Bu işten bizde 47 yıldır nemalanan iktidarlar da faydalanmaktaydı. Uluslararası hukukun bir parçası olması gereken Türkiye bu eldeki kara paranın da hesabını vermemek için rejim değiştirerek ta Tek Adam ve Tek Parti yönetimlerine kadar kaydı. Bu günkü egemen rejime “Tek Adam İktidarı”, “Rekabetçi Otoriter Rejim” veya “Oligarşik Yönetim” gibi adlar verenler vardır. Sonuçta ülkeye hakim olan bir kısır döngü ve umutsuzluk, ekonomik durumdan dolayı karamsarlık ve değiştirememe duygusu, pek tabi ki kurulan baskı rejimi ve karamsarlık duyguları ve de ağzını açanın derhal cezalandırılması yoluna gidilmesi de etki ediyor. Tek Adam, söz ve ifade özgürlüğünü, yasamayı, iki dudak arasındaki adaleti, yargıyı ve de ülkedeki tüm özgürlükleri elinde toplamış, bu arada ülkenin belli TV kanallarını ve medyayı eline geçirerek kendi, propagandasını yapmakta, dış ülkelerde ise tarafsızlık yerine bilhassa gerici bir örgüt olan “Müslüman Kardeşler Örgütü” gibi bir örgütü destekleyerek, iç savaşlar yanında huzursuzluklar ve birçok sorunlar yaratmakta, başka ülkelerin de içişlerine karışmaktadır.
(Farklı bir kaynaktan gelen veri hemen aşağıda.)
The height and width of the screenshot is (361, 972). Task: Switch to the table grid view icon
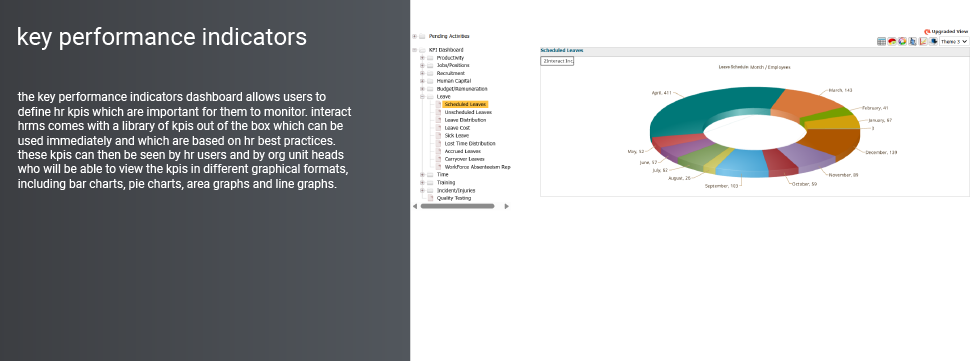(x=881, y=42)
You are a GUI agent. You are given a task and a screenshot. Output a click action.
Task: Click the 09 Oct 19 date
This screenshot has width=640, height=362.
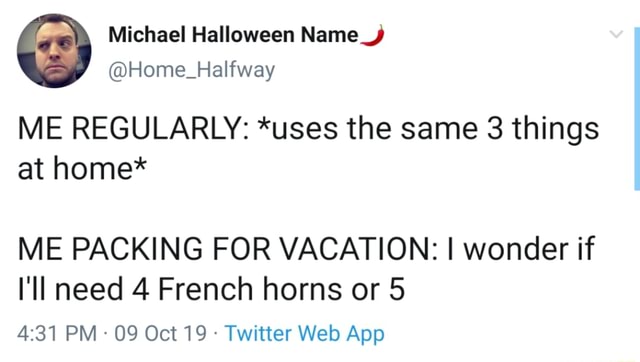tap(160, 333)
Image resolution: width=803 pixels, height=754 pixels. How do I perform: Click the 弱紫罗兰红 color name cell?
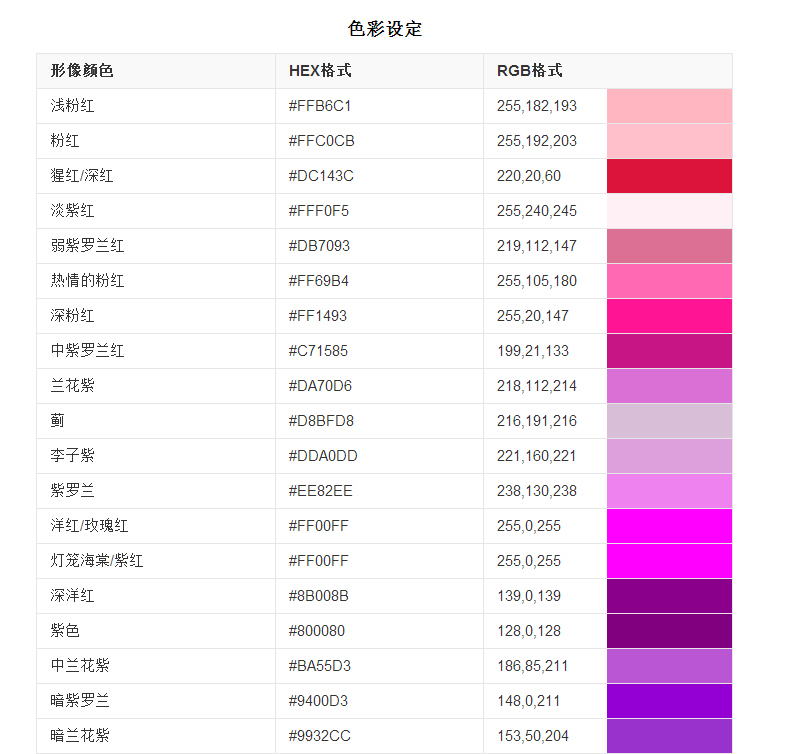click(156, 246)
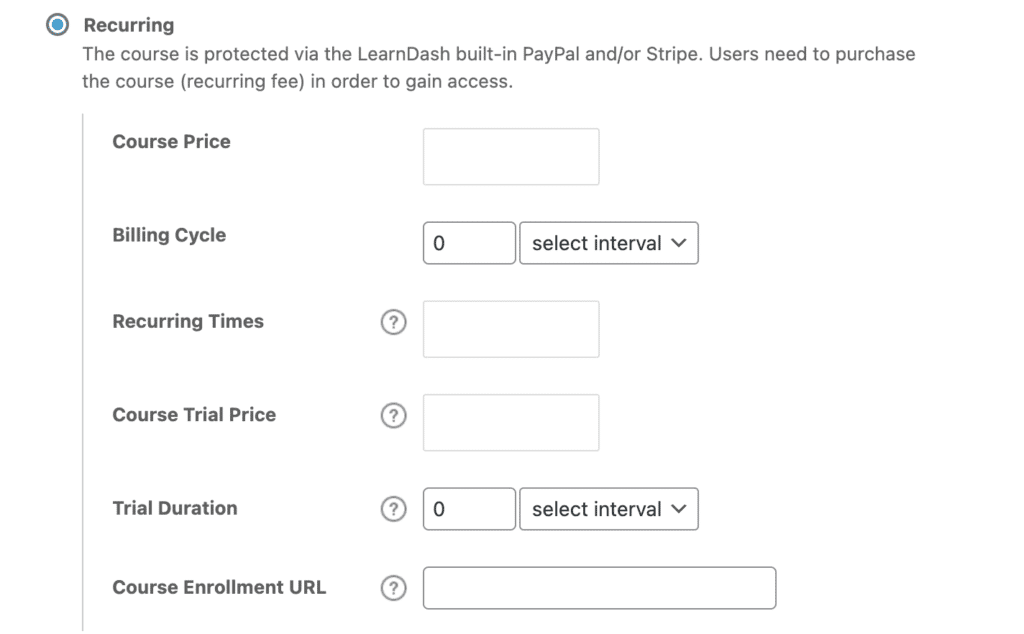Click the Trial Duration number box
The height and width of the screenshot is (634, 1024).
tap(468, 509)
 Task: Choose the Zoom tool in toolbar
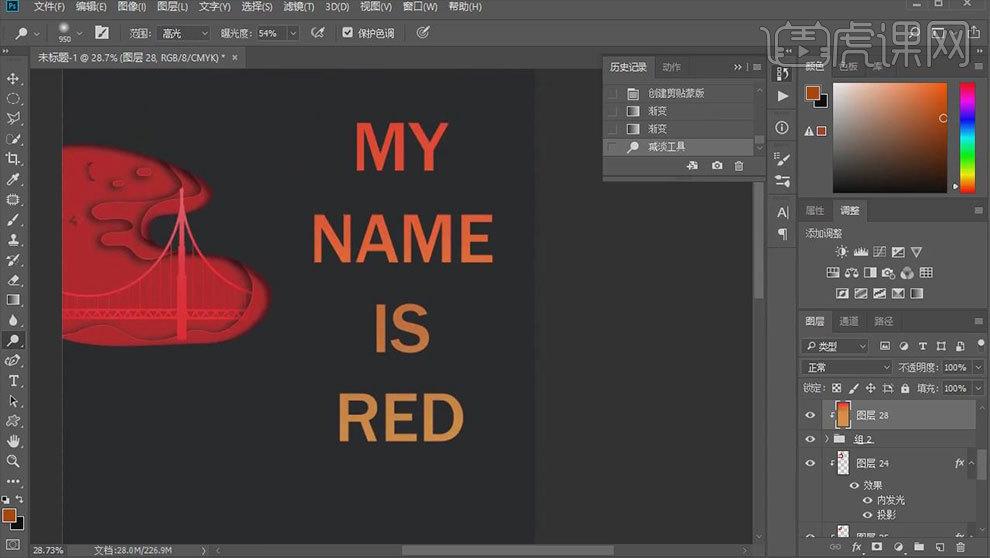click(14, 461)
Elbette Vesayet Yönetimlerinin yasalarının aynılarını uygulamakta, ülkede özgürlükçü demokrasi diye bir alternatif bırakmamıştır.
47 yıldır sürdürülen dünyadan kapalı ve izole edilmiş yönetimler yerine, Kuzey Kıbrıs’ta derhal evrensel hukukla entegre olacak bir yönetim ve de Kıbrıs’ın birleşmesini sağlayacak bir sistem ve çözüm, AB normları, bunun yanında da Türkiye’de çoğulcu demokrasi, Demokratik bir Cumhuriyet, Hukuk, demokrasi, eşitlik, adalet ve sosyal refahın sağlanacağı bir sisteme gidilmeli, Türkiye insanları dünyaya entegre olurken, Kuzey Kıbrıs da Güney’le birleşerek daha huzurlu, daha refah ve evrensel hukukun olduğu bir ülke durumuna gelmelidir. Bölgedeki huzur tüm Orta Doğu’yu da etkisi altına alarak dünya barışına da etki edecektir.
Türkiye’de Kürt Sorunu da en demokratik yaklaşımlarla çözülmeli, artık ölümlerin olması engellenmelidir. Batı’da İsviçre ve Kuzey Avrupa’da görülen eşitlikçi demokrasi alternatifleri denenerek bir an önce Türkiye huzura kavuşmalıdır.